Cana shipped as a thesis, and the prototypes were built to the point of dev handoff and collaboration readiness. The concept has room to grow, and the foundation is there for it.
This project is password protected. Reach out directly if you'd like to walk through it together.

HobFy
Making the move from
UI to UX
HobFy was where those instincts started finding structure. When I began interviewing users about how they experience stress across different life stages, the real problems surfaced in places no UI pattern could anticipate. I started connecting the dots between what I'd learned as a teacher, reading a room, understanding how people process new information, meeting them where they are, and what UX research was actually asking me to do.
That experience confirmed what I'd been feeling since Burnout and drove me to learn User-Centered Design on my own. From this point forward, every project carried the same question: who is the person using this, what are they actually going through, and how do we design around that reality, not our assumptions?

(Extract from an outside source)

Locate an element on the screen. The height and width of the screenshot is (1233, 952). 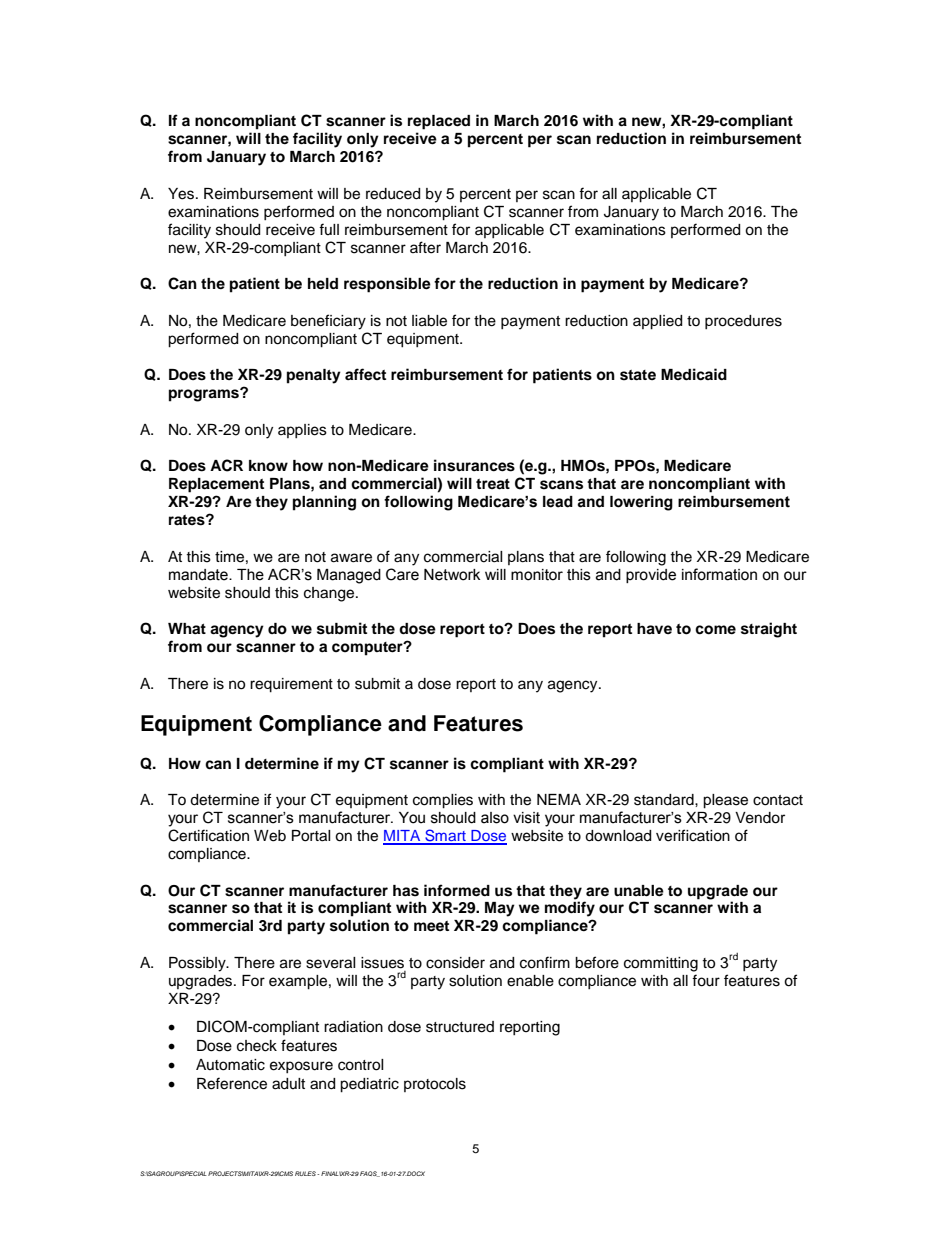
protocols is located at coordinates (435, 1085).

Burnout: The Car Finding App
My First Project

This is where it started. A friend told me about a problem he and his crew were running into within Southern California car culture, and I wanted to design something that could help. The course focused on UI design principles, clean layouts, heuristics, visual craft. But as I worked through it, I kept noticing something the curriculum wasn't addressing. UX was being completely ignored. We were building art pieces, not solutions. I had a real person with a real problem sitting across from me, and nothing in the coursework was pushing us to understand what he actually needed.
What I didn't realize at the time was that I was already practicing Human-Computer Interaction without a formal structure to call it that. Years of teaching had trained me to watch how people engage with what's in front of them, to notice when something isn't clicking, and to adjust before frustration sets in. I was bringing that same instinct to design without knowing it had a name. That observation is what drives my approach to products, services, and experiences today: the interface is never the whole story.